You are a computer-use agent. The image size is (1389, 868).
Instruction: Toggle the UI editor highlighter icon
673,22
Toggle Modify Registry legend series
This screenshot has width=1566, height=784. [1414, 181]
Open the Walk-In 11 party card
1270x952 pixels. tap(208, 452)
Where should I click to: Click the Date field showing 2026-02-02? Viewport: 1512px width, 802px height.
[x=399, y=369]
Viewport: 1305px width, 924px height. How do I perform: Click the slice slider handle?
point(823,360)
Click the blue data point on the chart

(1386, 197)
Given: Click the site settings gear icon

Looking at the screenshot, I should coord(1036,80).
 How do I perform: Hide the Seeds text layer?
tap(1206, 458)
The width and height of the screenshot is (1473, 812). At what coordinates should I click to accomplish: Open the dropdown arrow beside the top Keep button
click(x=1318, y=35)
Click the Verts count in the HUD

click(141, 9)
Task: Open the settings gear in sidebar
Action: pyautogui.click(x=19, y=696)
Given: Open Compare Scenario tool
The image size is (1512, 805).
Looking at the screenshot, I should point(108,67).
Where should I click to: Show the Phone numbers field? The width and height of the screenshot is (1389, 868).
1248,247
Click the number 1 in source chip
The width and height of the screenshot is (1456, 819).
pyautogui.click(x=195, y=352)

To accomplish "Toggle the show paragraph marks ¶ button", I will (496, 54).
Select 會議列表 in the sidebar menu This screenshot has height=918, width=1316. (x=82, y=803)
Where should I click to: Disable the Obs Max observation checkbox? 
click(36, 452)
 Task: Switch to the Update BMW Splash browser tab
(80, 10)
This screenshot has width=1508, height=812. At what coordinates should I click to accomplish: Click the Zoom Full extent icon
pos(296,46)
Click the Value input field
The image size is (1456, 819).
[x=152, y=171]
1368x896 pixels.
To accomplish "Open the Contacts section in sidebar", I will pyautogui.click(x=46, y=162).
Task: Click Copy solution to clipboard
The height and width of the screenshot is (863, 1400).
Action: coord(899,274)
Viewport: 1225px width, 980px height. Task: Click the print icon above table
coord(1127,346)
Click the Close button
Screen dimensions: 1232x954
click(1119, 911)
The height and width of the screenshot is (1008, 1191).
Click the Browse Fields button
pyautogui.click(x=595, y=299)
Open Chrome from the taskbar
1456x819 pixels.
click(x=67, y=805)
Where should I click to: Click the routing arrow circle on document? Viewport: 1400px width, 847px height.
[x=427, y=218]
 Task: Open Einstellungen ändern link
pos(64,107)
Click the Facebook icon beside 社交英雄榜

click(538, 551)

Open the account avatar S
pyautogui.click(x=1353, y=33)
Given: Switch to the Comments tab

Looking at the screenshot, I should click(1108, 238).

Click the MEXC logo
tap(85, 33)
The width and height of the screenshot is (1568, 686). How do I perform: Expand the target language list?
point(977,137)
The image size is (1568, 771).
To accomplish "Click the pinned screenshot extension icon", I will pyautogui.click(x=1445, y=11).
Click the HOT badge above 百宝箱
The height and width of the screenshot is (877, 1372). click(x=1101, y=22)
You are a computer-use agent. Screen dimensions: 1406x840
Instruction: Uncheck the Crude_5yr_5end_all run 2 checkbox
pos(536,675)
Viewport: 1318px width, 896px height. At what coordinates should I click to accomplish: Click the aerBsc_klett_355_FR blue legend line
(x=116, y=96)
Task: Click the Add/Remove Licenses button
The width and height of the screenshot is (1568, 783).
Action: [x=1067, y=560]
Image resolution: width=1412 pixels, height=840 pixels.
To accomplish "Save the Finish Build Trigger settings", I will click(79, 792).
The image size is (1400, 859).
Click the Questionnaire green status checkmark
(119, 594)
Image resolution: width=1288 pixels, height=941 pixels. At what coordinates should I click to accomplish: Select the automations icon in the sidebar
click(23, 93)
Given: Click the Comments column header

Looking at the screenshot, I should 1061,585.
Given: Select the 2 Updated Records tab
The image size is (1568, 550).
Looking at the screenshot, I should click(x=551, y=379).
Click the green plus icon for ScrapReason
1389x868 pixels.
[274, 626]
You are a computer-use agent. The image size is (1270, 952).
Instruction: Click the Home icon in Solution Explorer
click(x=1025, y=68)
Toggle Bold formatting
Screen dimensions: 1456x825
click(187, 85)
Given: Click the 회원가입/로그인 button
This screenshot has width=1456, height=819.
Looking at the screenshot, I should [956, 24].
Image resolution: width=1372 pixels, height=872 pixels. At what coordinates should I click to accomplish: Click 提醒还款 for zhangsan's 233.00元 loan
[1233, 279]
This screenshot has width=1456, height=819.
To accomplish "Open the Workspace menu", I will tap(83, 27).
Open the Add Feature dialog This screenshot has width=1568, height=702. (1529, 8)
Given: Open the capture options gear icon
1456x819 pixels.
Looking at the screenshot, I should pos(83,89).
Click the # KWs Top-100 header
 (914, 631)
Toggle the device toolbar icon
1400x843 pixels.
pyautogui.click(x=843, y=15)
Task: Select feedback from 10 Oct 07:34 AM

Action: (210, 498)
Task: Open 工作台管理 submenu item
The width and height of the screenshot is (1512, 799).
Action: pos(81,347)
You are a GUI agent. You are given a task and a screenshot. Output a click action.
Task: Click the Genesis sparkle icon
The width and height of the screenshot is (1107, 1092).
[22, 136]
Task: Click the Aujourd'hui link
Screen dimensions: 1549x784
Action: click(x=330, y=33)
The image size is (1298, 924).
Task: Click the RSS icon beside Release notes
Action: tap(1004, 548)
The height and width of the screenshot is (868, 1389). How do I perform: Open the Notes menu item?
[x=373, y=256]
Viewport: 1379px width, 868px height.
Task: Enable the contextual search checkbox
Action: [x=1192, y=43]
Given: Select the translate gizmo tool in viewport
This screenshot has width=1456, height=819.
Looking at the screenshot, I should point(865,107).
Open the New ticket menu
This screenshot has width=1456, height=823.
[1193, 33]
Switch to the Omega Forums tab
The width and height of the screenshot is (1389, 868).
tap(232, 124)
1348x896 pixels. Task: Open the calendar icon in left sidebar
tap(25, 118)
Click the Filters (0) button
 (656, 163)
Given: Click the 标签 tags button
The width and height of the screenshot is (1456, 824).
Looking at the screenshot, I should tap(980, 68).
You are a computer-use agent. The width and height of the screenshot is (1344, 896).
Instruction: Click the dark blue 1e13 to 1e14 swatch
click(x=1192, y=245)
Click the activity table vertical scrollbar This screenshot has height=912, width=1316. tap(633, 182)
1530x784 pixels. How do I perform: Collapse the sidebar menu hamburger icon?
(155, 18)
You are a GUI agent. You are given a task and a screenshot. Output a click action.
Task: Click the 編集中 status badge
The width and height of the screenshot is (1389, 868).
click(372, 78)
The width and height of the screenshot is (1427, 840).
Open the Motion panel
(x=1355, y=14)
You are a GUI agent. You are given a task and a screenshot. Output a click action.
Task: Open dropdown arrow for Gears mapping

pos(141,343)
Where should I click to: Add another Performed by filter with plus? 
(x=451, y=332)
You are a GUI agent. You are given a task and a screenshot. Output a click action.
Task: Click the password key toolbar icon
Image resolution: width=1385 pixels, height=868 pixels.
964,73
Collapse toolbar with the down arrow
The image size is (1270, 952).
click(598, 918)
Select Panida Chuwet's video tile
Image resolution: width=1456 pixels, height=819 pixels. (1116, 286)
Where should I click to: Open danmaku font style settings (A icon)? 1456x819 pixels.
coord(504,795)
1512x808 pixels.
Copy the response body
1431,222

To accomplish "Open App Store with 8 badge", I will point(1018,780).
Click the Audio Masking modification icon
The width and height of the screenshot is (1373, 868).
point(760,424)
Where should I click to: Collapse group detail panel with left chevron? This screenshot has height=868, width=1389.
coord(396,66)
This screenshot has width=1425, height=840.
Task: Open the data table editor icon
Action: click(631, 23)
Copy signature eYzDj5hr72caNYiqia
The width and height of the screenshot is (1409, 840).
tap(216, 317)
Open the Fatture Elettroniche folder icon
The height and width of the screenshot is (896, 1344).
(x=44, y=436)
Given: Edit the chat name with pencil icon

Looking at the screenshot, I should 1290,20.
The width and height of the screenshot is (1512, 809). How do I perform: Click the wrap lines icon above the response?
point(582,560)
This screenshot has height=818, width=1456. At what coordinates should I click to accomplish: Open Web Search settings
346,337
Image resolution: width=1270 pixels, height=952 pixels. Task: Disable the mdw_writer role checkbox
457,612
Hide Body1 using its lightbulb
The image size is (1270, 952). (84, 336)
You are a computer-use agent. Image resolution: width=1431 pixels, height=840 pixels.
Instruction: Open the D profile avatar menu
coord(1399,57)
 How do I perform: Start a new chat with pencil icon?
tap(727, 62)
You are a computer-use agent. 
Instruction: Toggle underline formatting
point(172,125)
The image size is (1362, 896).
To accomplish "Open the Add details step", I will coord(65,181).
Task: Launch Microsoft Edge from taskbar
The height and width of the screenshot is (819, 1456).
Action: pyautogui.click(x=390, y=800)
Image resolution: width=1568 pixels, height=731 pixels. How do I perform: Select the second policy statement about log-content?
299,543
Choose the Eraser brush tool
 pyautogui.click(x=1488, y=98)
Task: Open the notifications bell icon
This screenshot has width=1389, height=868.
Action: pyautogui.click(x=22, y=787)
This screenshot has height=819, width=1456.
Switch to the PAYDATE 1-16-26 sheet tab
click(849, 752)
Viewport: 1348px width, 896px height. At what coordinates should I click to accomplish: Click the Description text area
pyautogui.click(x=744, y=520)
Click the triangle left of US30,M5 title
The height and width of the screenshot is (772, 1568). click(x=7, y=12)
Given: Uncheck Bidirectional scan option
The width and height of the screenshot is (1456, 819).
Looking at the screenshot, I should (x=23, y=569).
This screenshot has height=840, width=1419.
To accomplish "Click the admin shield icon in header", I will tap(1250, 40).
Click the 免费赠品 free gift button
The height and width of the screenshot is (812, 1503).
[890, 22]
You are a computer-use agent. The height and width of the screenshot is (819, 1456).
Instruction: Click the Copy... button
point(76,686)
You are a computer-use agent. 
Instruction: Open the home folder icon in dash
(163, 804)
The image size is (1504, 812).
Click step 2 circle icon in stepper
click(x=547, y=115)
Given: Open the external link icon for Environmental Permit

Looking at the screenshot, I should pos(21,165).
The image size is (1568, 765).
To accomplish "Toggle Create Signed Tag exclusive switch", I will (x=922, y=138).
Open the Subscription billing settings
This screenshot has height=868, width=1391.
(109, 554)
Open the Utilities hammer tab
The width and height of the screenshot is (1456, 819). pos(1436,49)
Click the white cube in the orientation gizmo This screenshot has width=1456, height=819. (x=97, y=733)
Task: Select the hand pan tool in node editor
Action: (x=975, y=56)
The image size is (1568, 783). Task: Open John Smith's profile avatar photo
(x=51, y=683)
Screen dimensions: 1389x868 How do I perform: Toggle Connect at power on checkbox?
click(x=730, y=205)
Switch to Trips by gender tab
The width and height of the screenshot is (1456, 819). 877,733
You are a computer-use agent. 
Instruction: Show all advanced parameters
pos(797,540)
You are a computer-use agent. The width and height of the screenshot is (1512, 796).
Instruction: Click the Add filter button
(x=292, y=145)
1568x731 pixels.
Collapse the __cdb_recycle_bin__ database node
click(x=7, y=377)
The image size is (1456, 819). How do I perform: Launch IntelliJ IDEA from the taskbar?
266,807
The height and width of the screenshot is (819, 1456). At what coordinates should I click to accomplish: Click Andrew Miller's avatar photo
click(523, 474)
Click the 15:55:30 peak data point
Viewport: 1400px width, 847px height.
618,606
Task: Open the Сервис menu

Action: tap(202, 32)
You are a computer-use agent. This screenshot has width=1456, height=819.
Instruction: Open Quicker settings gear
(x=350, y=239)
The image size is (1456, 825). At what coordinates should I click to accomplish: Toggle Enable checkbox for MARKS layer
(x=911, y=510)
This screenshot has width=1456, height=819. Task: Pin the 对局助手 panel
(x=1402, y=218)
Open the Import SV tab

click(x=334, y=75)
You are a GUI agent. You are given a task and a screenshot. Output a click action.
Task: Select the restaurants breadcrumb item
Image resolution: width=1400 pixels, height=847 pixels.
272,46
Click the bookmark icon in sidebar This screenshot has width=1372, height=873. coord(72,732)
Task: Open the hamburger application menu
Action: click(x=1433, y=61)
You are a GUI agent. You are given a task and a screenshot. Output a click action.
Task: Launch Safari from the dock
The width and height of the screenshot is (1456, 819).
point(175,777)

[Your assignment] Look through the material for "toolbar". Copy each line that has it.

[Finished exercise]
Toggle the device toolbar icon
Task: Click the password key toolbar icon
Collapse toolbar with the down arrow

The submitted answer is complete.